Bu satırları yazarken Zeynep Bastık'tan Lan çalıyor. Kaç defa dinledim bilmiyorum. Mabel Matiz bunu neden kendi söylemedi derken yapay zekaya okutturulmuş sesi imdada yetişti. Onu dinledikten sonra orijinaline dönmek kolay değil. O yapay sesin ruhu olmasa da diğerinden daha iyi hissettirdiğini inkar edemeyeceğim. Umarım bir müddet sonra onun gerçek ruhunu yansıttığı halini de duyabiliriz.
Önce arkadaşım Mukadder'de ve sonra da Damla'nın Bal'ında gördüğüm marteniçka bilekliklerini ben de yapmak istedim. Attıkları fotoğraflar hayli özendiriciydi çünkü. Elimdeki iplerle ilk defa denedim. Biraz uydurmasyon oldu ama yine de Güneş'in üstünde çok hoş durdu bence. Sizce de öyle değil mi?
Şimdi havayı koklamak ve leylek veya kırlangıçları gözlemek lazım.

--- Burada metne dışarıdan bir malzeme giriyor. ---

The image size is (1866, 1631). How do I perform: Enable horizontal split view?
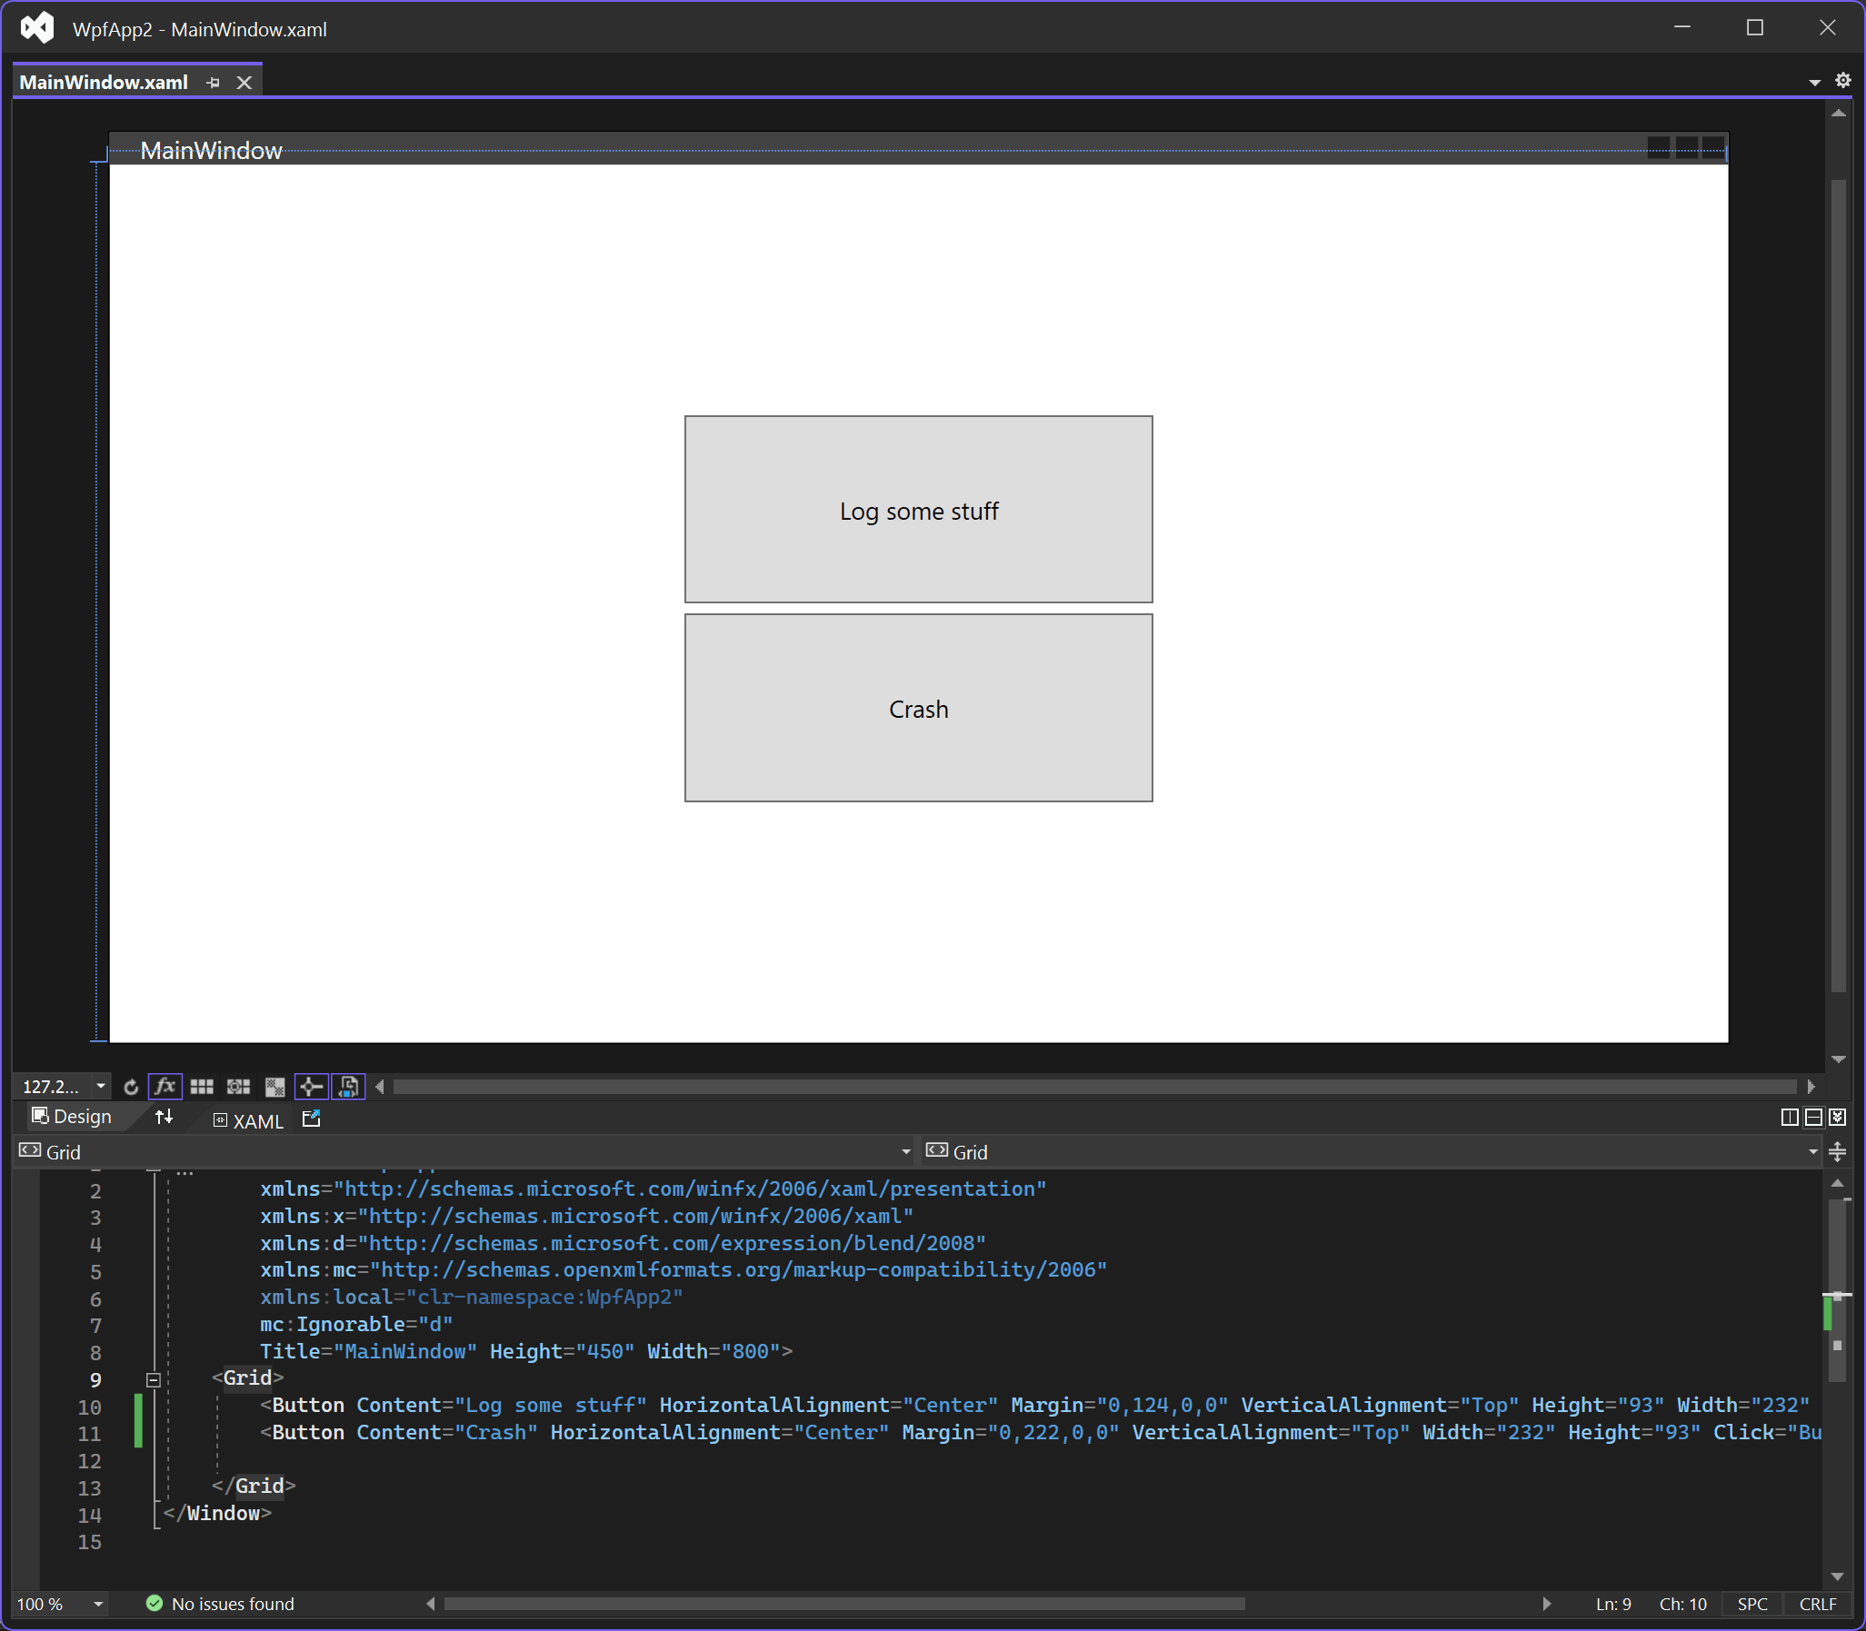pos(1812,1117)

Bu satırları 18 Mart'ta karalamıştım, bu sabah ise bembeyaz bir kar örtüsüyle uyandık. Ama şimdi ondan eser yok. Doğa, başta bahsettiğim o soğuğa sımsıkı tutunma hâli ile bahar arasında arafta yine. Alışığız bu duruma. 🙆♀️
Beni dinlediğiniz için teşekkür ederim. Bu bahar bereketiyle ve neşesiyle gelsin. Bahar Bayramı'mız kutlu olsun. 🎀🌸
Antalya da bahar çoktan geldi. Baharı seviyorum. Herşey yeniden doğuyor
Antalya genelde baharı yaşıyor sanki..
uğradığın için de teşekkür ederim arkadaşım 🌸
Burada hava kesinlikle çok kararsız. Bir gün içinde 4 defa yağmur yağıyor ve güneş açıyor. Baharın gelmesi için birkaç hafta daha lazım galiba ama ben bu durumdan hiç şikayetçi değilim. Adana genelde çok sıcak olmasıyla bilinir.

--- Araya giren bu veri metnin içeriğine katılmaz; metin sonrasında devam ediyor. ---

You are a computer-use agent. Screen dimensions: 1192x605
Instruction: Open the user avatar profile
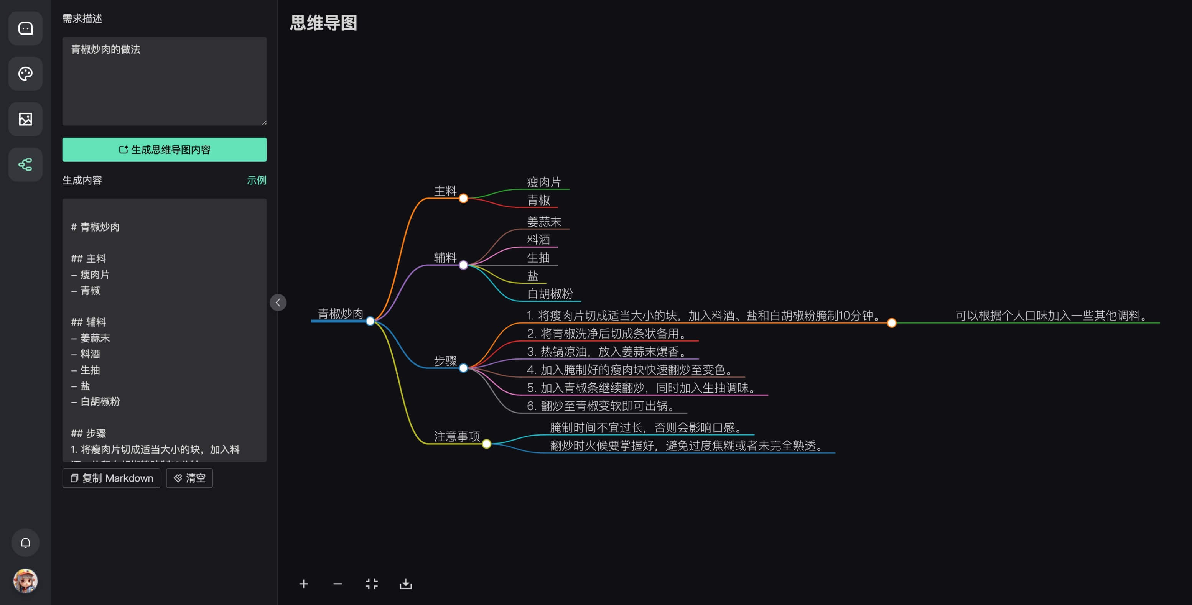25,581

Lan şarkısını ben de çok beğendim, özellikle de söylediğiniz gibi yapay zeka imdadımıza yetişti ve Mabel Matiz'in sesinden dinleme fırsatı sundu 😅
burada da kar yağıyor sonra güneş açıyor, çiçeklenen dallar alıştı bu duruma :)
aynı şarkıda benzer düşünmek güzeldi, vakit ayırıp uğradığınız için de teşekkür ediyorum 🌸
Hava burada korkunç. Bu hafta belki de bu kış yaşadığımız en soğuk günlerden birini yaşadım. Hiç bu kadar üşümemiştim.
Kuşlarla aram iyi değildir. Ama yeşilçamdaki kavuşma sahnelerini anımsatan o sahneye sevindim diyebilirim. Özellikle evcilleşmiş hayvanların dışarda yaşaması imkansız hale geliyor. Neyse ki papağanlar daha dayanıklı türler diye biliyorum.
Lan’ı her yerde görüyorum ama hiç dinlemedim. Zeynep Bastık pek bana hitap etmiyor. Hatta dün kafede otururken televizyon ekranında klibi oynuyordu ama sesi kısıktı. Arkada Whitney Houston çalıyordu. Bir an kader benden yana diye düşündüm 😂.
belki de ılık geçen günlerin ardından böyle soğuk günler olması normaldir, çiçeklenen ağaçlara zararı olmaz umarım 🤷♀️
bu tasvir güzeldi, tam dediğin gibi olduğuna emin olabilirsin 🥳
böyle şeyler iyi hissettiriyor :)
z. bastık benim de favorim olan biri değil, sanki kendisine ait şarkısı da yok galiba başkalarının şarkılarını kendince uyarlıyordu hep. Mabel'in sihirli dokunuşu sayesinde bayağı dinlendi şarkı 🙆♀️
çok teşekkür ederim uğramana seviniyorum 🌸
Ani sıcaklık değişimleri çiçeklenmeyi etkileyebiliyor ne yazık ki. Bu yüzden baharı biraz daha geç hissedebiliriz. Gerçi çiçeklenseler ne olacak hava buz gibi olduktan sonra bir önemi kalmıyor 😢.